Goal of the exercise – Only the lines below from the one containing "The height and width of the screenshot is (119, 135)." through the last line should be set down, exactly as written and with no pictures.

Supplied data –

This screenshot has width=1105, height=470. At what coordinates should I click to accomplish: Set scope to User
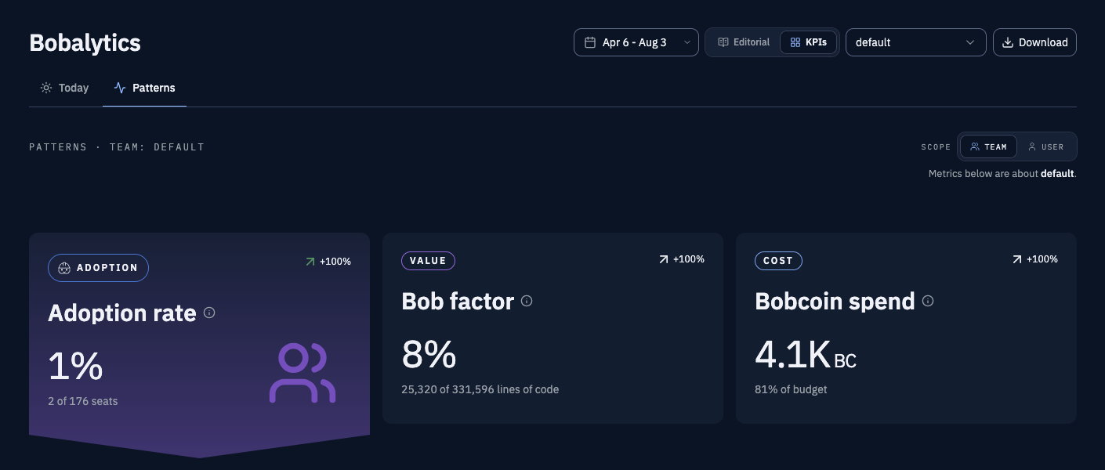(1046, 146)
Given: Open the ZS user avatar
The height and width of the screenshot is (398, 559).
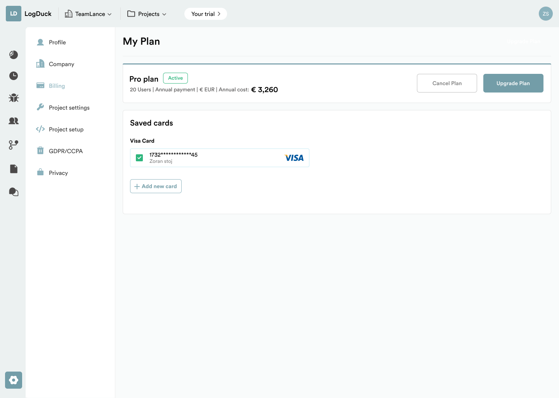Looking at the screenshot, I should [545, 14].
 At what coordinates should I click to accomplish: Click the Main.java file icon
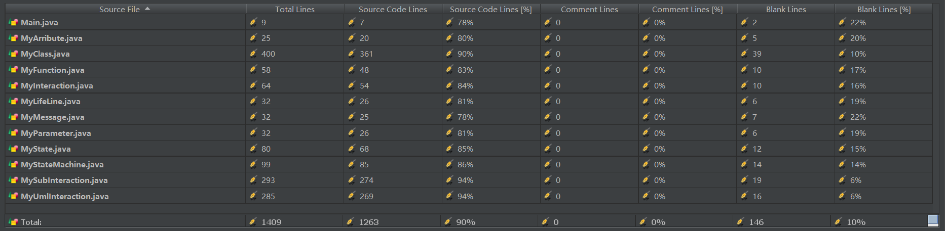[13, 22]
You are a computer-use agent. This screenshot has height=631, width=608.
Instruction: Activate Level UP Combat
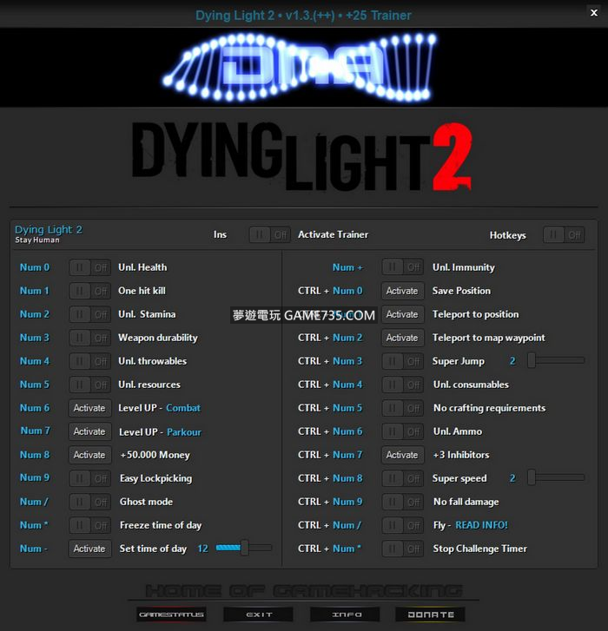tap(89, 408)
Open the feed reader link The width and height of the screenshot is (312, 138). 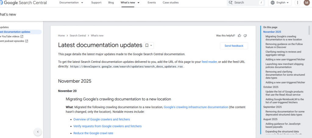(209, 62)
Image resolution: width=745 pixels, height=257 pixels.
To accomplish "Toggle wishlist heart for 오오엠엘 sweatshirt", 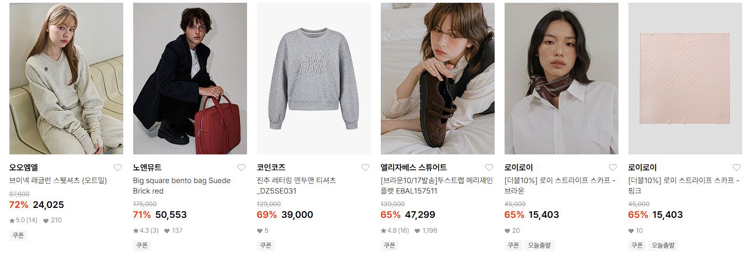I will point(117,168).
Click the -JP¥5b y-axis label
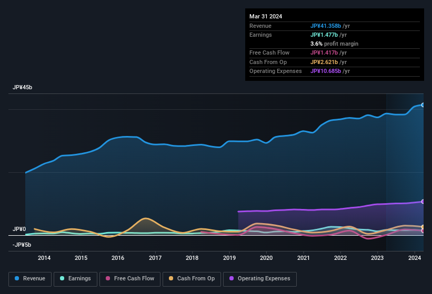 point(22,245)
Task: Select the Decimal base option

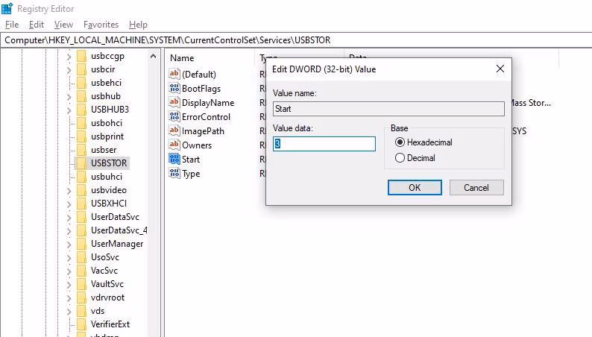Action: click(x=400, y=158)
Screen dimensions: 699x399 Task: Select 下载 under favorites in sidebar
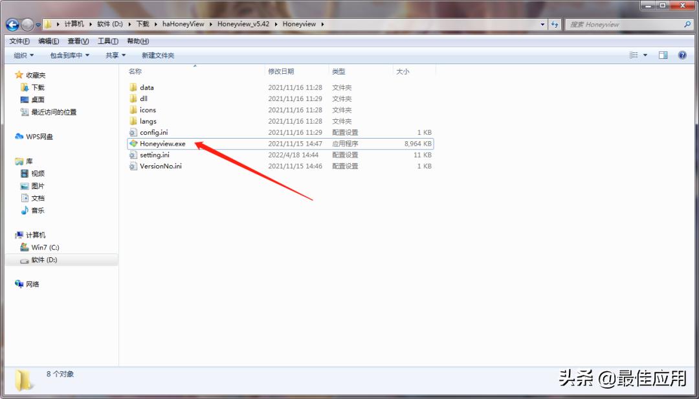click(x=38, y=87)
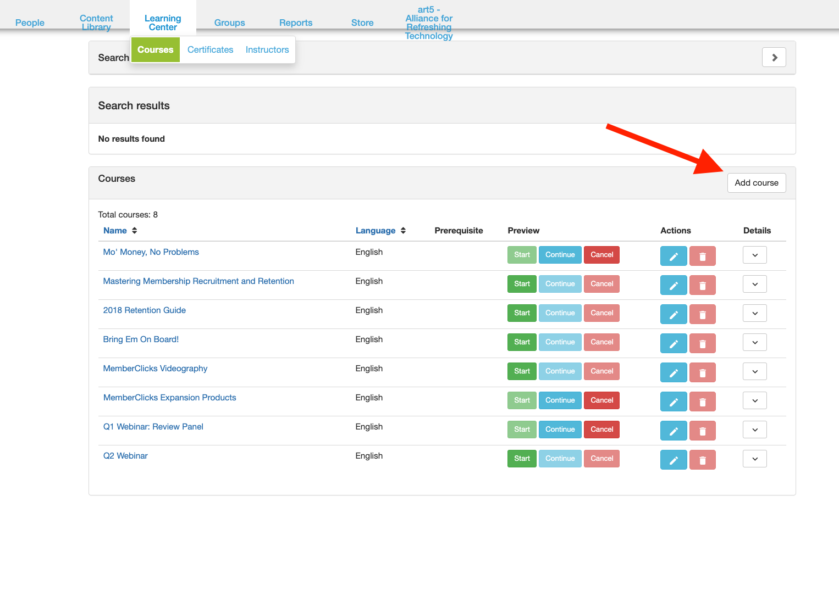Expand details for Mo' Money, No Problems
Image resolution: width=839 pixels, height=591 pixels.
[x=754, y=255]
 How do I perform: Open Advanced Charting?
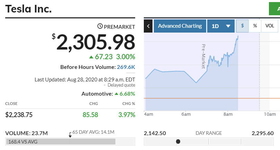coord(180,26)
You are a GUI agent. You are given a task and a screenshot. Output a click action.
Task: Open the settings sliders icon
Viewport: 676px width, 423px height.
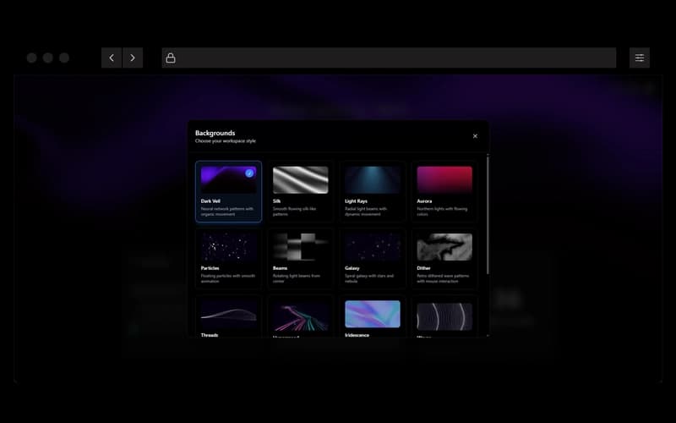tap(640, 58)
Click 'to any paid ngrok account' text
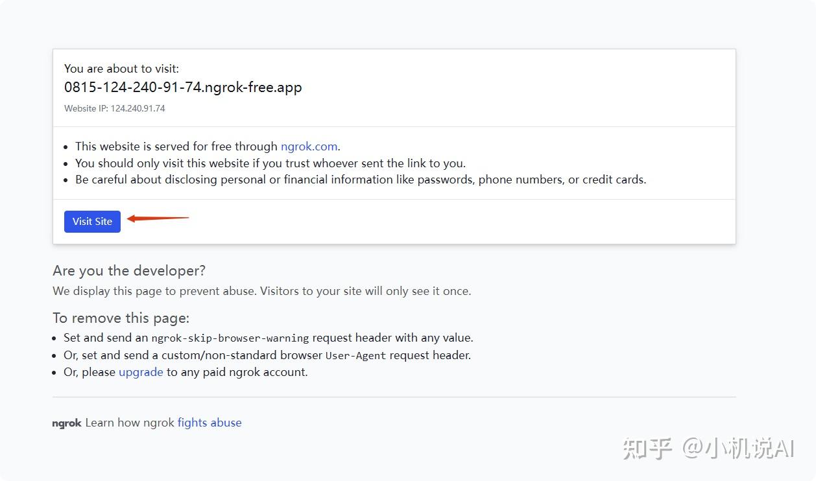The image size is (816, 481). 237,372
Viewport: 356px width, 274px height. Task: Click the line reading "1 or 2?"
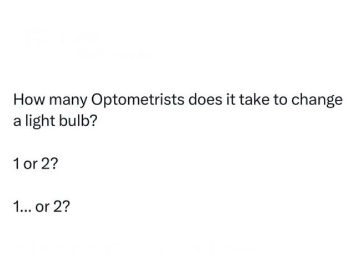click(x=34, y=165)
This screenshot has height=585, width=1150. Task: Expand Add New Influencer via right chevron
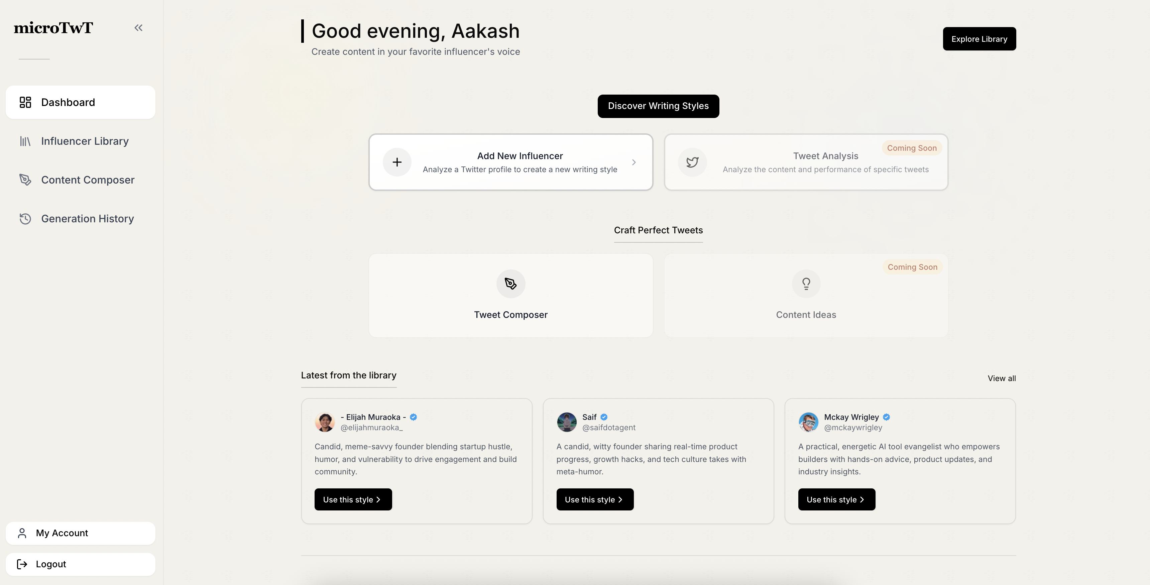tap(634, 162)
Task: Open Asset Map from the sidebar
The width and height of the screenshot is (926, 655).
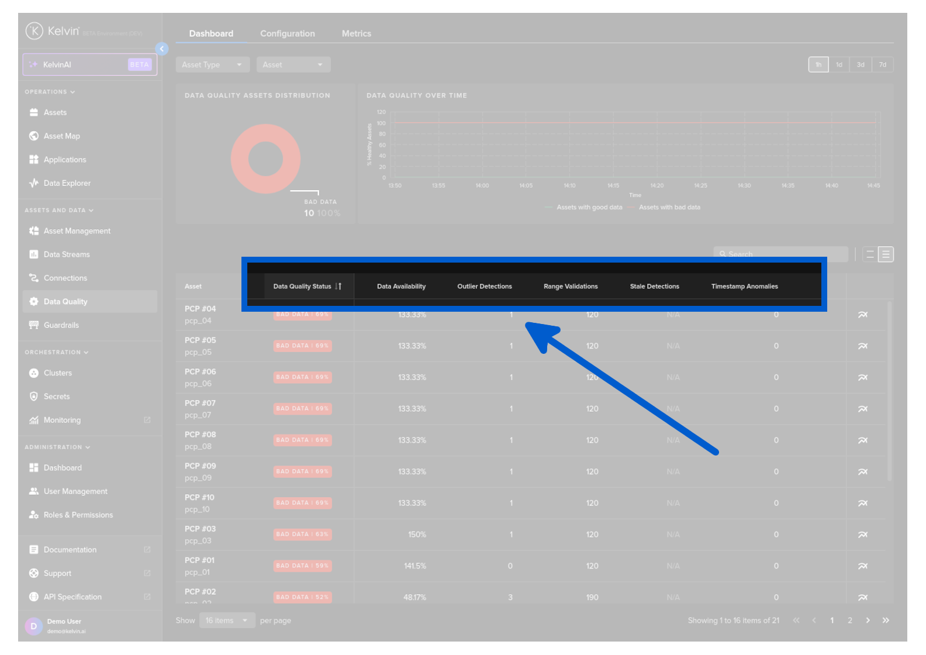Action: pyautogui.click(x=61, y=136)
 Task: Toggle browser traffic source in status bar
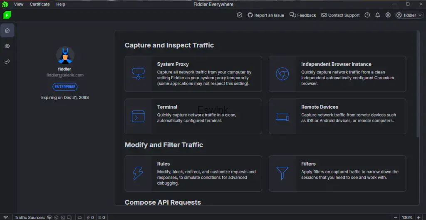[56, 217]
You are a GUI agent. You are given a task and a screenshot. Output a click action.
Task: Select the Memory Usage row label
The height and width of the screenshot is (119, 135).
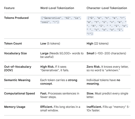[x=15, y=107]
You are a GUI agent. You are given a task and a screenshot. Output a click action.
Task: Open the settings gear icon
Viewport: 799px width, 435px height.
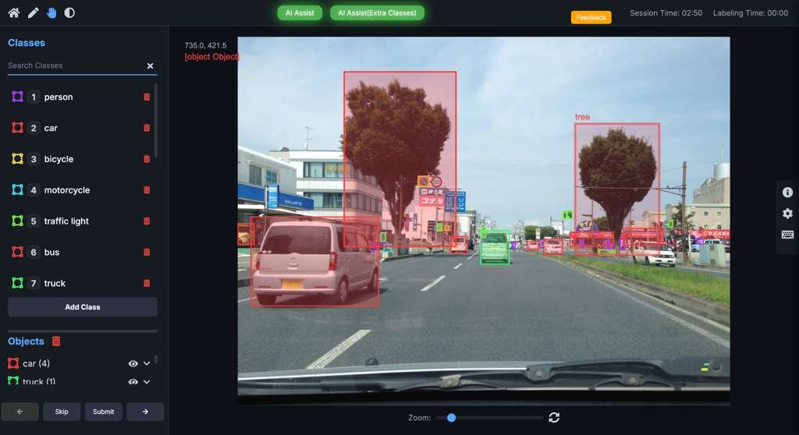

Result of the task –
The height and width of the screenshot is (119, 135).
[x=15, y=107]
You are a GUI agent. You are given a task and a screenshot. Output a click action.
Task: Open the settings gear icon
Viewport: 799px width, 435px height.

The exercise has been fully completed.